▶ What you need to do
1 - In the forum thread on starting a planted tank, what does the reply say is all a low tech tank needs?
2 - Extend the forum thread on starting a planted nano tank, picking up right after its final line.

▶ Excerpted text
——————————
# trying to find out some info



## Derrick89 (Jan 8, 2012)

i am wanting to do a nano planted tank for a pair of appistos. but im wandering what i need to start a planted tank to have it thrive. i want to go with a south american biotope so im wandering what are good plants that are hardy and pretty simple to keep? thank you any info is greatly appreciated.


----------



## Gizmo (Dec 6, 2010)

Derrick89 said:


> 1. im wandering what i need to start a planted tank to have it thrive
> 
> 2. i want to go with a south american biotope so im wandering what are good plants that are hardy and pretty simple to keep?


1. Good substrate, good light, injected CO2, and a good fertilization schedule for a high tech tank. For a low tech tank, good substrate and good light are all you need. High tech tanks allow you to grow a more diverse variety of plants but they are more costly and labor-intensive to maintain than a low tech tank. Here's some sources to help you get started:
Basics to starting a Planted Tank - The Planted Tank
http://www.aquariumforum.com/f34/diy-co2-made-easy-5049.html (great writeup and recipe by James on a cheap and effective CO2 system for a small tank).
http://www.hallman.org/plant/huebert.html (a nerdy article on ecology of FW plants)

2. Looks like you've got your pick of biotope choices, depending on where your apistos are from! Here's two sweet links I found, in order of awesomeness:
Biotope Aquariums
Apistogramma Dwarf Cichlids

The biotope page contains info on clearwater, whitewater, and blackwater South American biotopes, replete with plant types, and the apisto page talks all about apistos and their origins.

Hope this helps!


----------



## Derrick89 (Jan 8, 2012)

thank you very much for your response and yes it did going to start my new project today!!!


----------



## beaslbob (May 29, 2009)
——————————
▶ Collected data
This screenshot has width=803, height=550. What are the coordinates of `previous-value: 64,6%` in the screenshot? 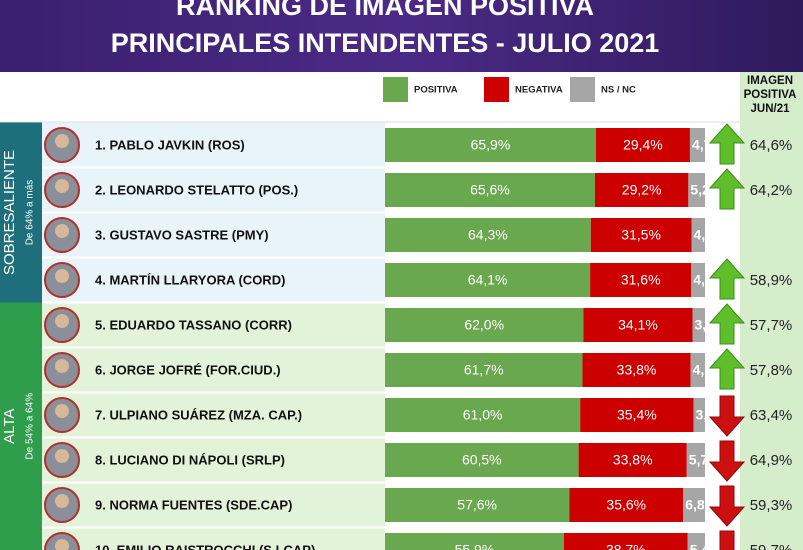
——————————
▶ Your written answers
1 - Good substrate and good light.

2 -
Derrick89 said:


> i am wanting to do a nano planted tank for a pair of appistos. but im wandering what i need to start a planted tank to have it thrive. i want to go with a south american biotope so im wandering what are good plants that are hardy and pretty simple to keep? thank you any info is greatly appreciated.


plants:

anacharis, vals.

10g some potted types and a single amazon sword.

I think those are an south american biotope but some get too big for smaller tanks like the amazon sword.

For substrate I use 1" peat moss, 1"play sand, and 1" prochoice select.

Start the tank with that and let it set a week. Then add 1 fish and not add food for a week. Add more fish the third week and start feeding 1 flake per day.

(look up beaslbob builds)

Just me and my .02


----------



## Gizmo (Dec 6, 2010)

beaslbob said:


> Start the tank with that and let it set a week. Then add 1 fish and not add food for a week. Add more fish the third week and start feeding 1 flake per day.
> 
> (look up beaslbob builds)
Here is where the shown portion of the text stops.